Sócrates é tão considerado, que a filosofia grega é dividida em dois períodos capitais, o dos filósofos pré-socráticos e o dos que se lhe seguiram.
Aqui, não se vai adentrar o conteúdo, a natureza e a importância do que se convencionou denominar de seu pensamento filosófico, mesmo porque Sócrates não deixou obra escrita, conhecendo-se o que disse por intermédio de Platão e de Xenofonte. Se é que o disse, pois, em Platão ele é mais ou tão-somente personagem. Justamente aquela encarregada de expor o que Platão pensa e externa nos diálogos entabulados com outras personagens. Não sem razão Antônio Medina Rodrigues afirma: “Platão é o fundador do idealismo filosófico e criador da lógica e do conceito. Era uma figura de estatura própria, um gênio que se não podia medir pela essência específica dum Sócrates, um pensador que forja teorias: teorias que nos seus diálogos transfere para Sócrates, com liberdade de artista” (“A Questão Socrática”, Folha de S. Paulo, 4 março 1988). Se assim não fosse, não existiria o Platão filósofo, o Platão autor, mas, apenas mero transmissor de ideias e conceitos de outrem, mesmo porque não há condições e nem possibilidade humana de se memorizar tudo o que é atribuído a Sócrates (e também a Cristo).
Assim, quando Aristóteles, por exemplo, se refere a Sócrates em A Política (livro segundo, cap. I, § 02; livro quinto, cap. VII, § 08 e 11; livro sexto, cap. III, § 12; livro oitavo, cap. X, § 01 a 06), comenta e contraria não a Sócrates, mas, à personagem criada por Platão para expor sua utópica República. Não por menos José Cavalcanti de Sousa aduz que “a cidade platônica se lê de corpo inteiro nas páginas da República, a obra, se não a principal, sem dúvida a mais representativa do filósofo Platão” (“A Cidade Platônica”, Folha de S. Paulo, 4 março 1988).
Apenas em duas obras registra-se expressamente que os textos nelas publicados são de autoria de Sócrates: Defesa de Sócrates, onde Platão apresenta o que ele teria dito em seu julgamento, e Ditos e Feitos Memoráveis de Sócrates, livro no qual Xenofonte relembra os diálogos que Sócrates manteve com inúmeros interlocutores.
Contudo, em ambas essas obras, têm-se não o pensamento e as reflexões de um filósofo, mas, de conselheiro e orientador de comportamento, ou seja, praticamente aquilo que se pode denominar hoje de autoajuda.

----------------------------------------

EXERCÍCIO >>
Responda com base no texto sobre Sócrates:
1. Em que dois períodos capitais a filosofia grega é dividida?
2. Por intermédio de quem se conhece o que Sócrates disse?
3. Quais são as duas obras em que se registra expressamente que os textos nelas publicados são de autoria de Sócrates?

MATERIAL >>
----------------------------------------

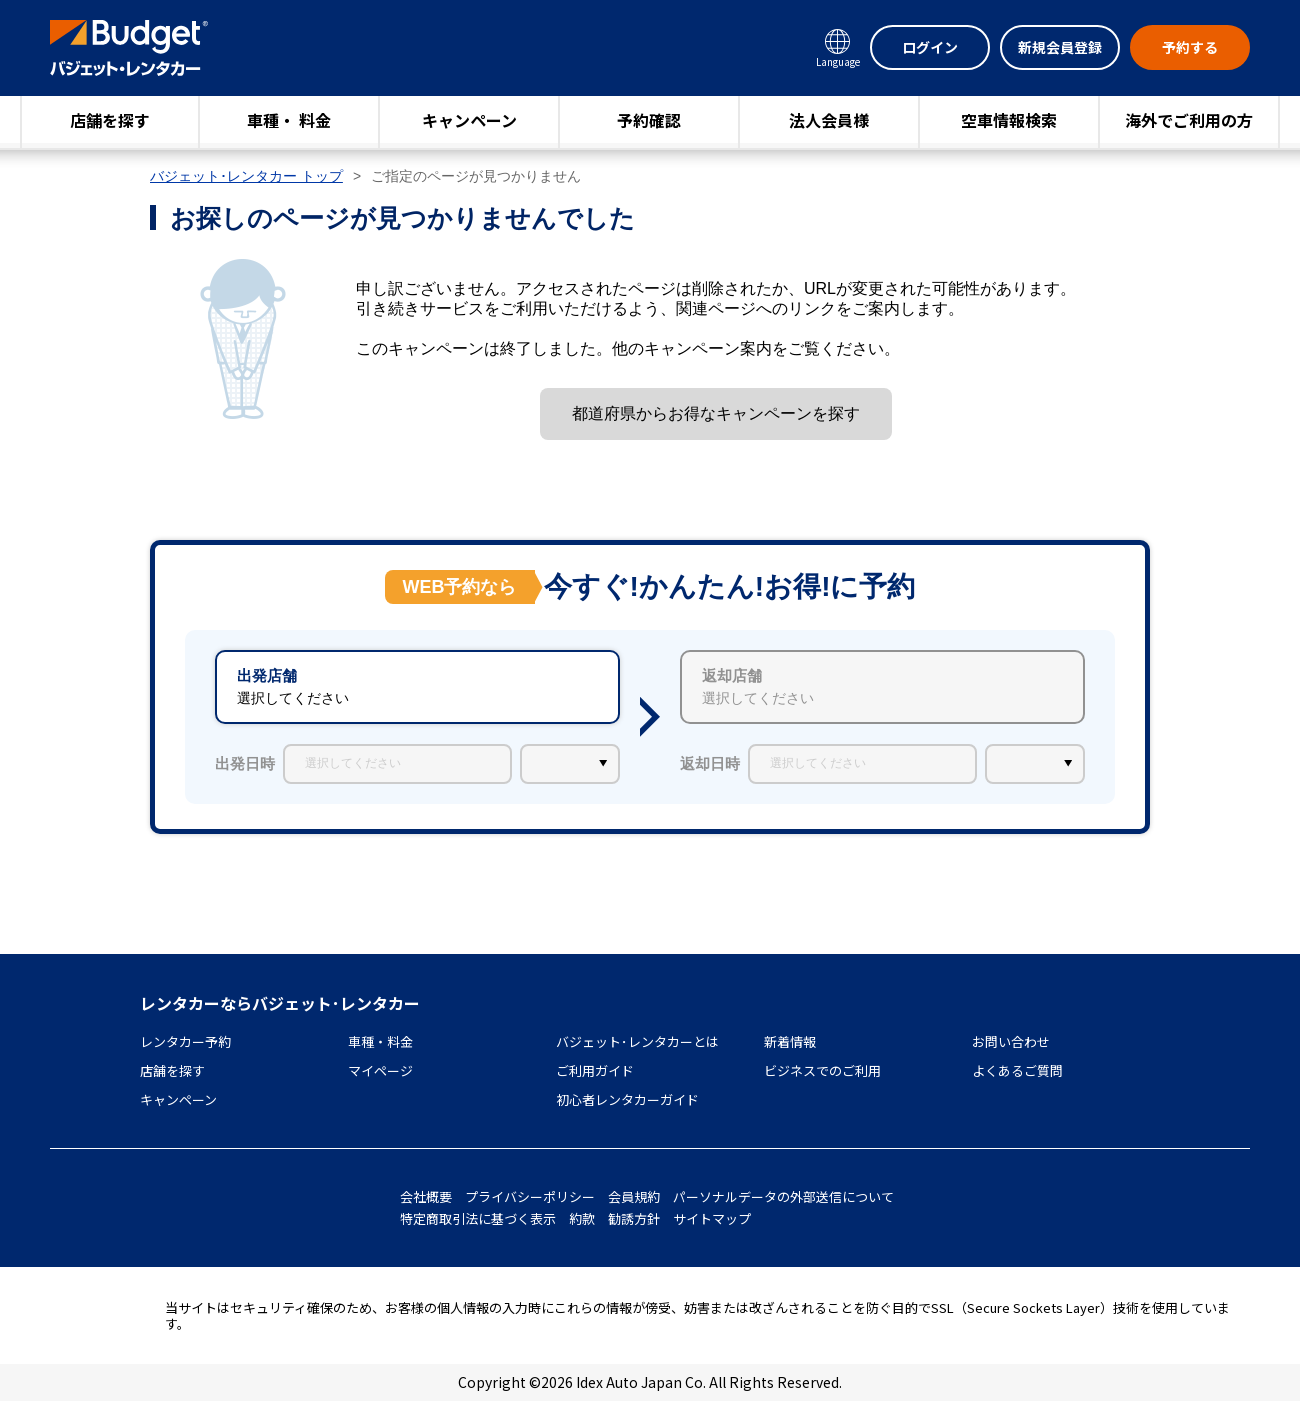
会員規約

----------------------------------------

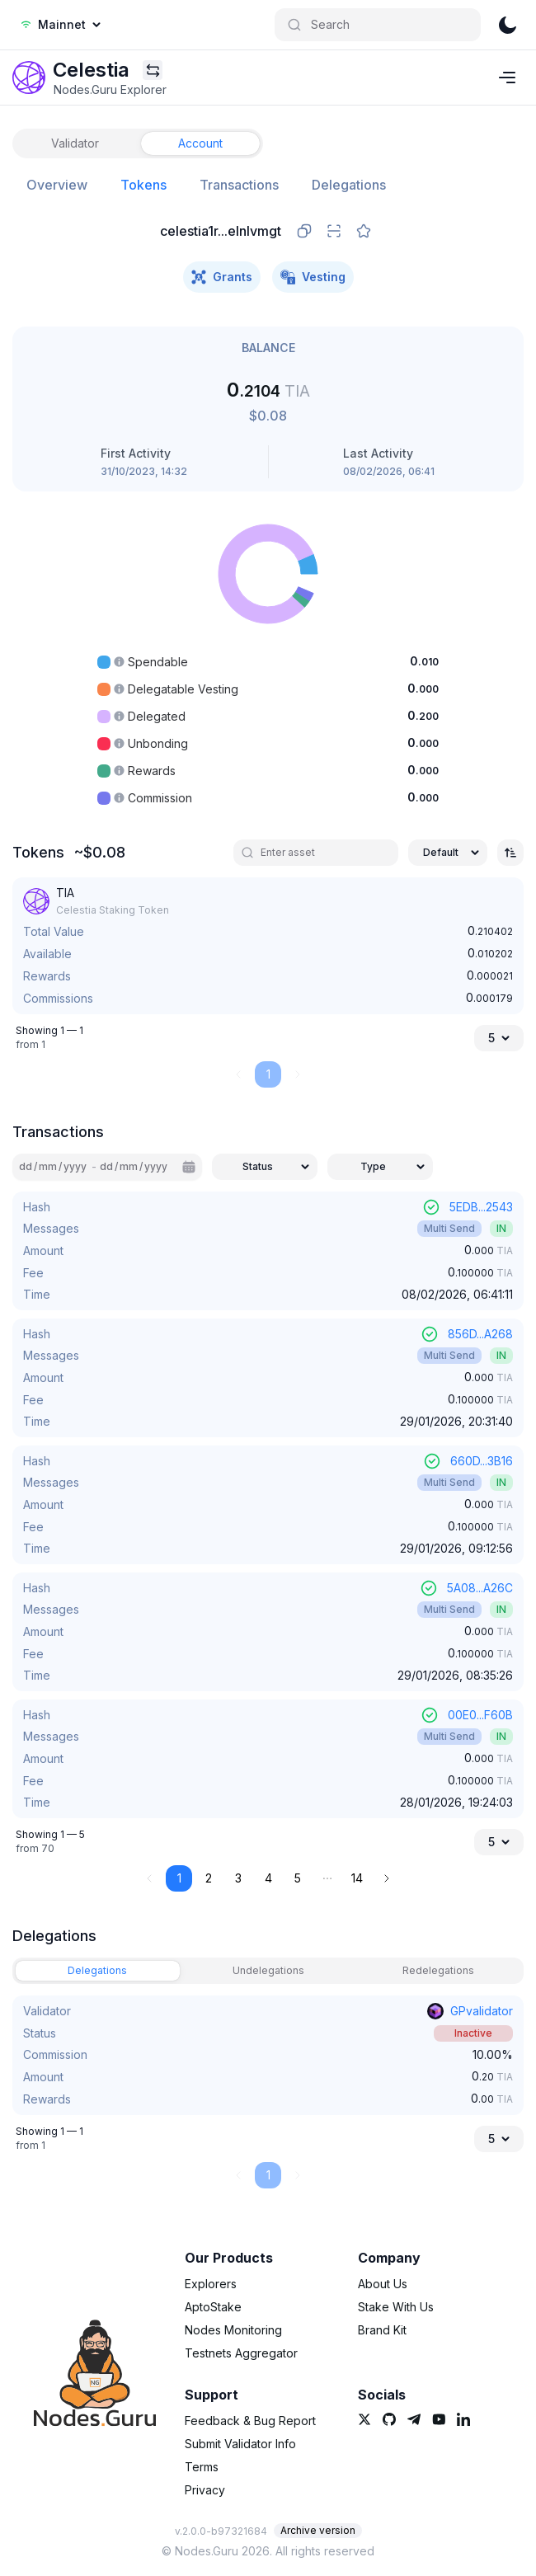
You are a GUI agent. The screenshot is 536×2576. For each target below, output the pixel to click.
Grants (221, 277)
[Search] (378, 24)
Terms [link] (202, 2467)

----------------------------------------

RESULTADO DA TAREFA >>
1. No período dos filósofos pré-socráticos e no dos que se seguiram a Sócrates.
2. Por intermédio de Platão e de Xenofonte.
3. Defesa de Sócrates e Ditos e Feitos Memoráveis de Sócrates.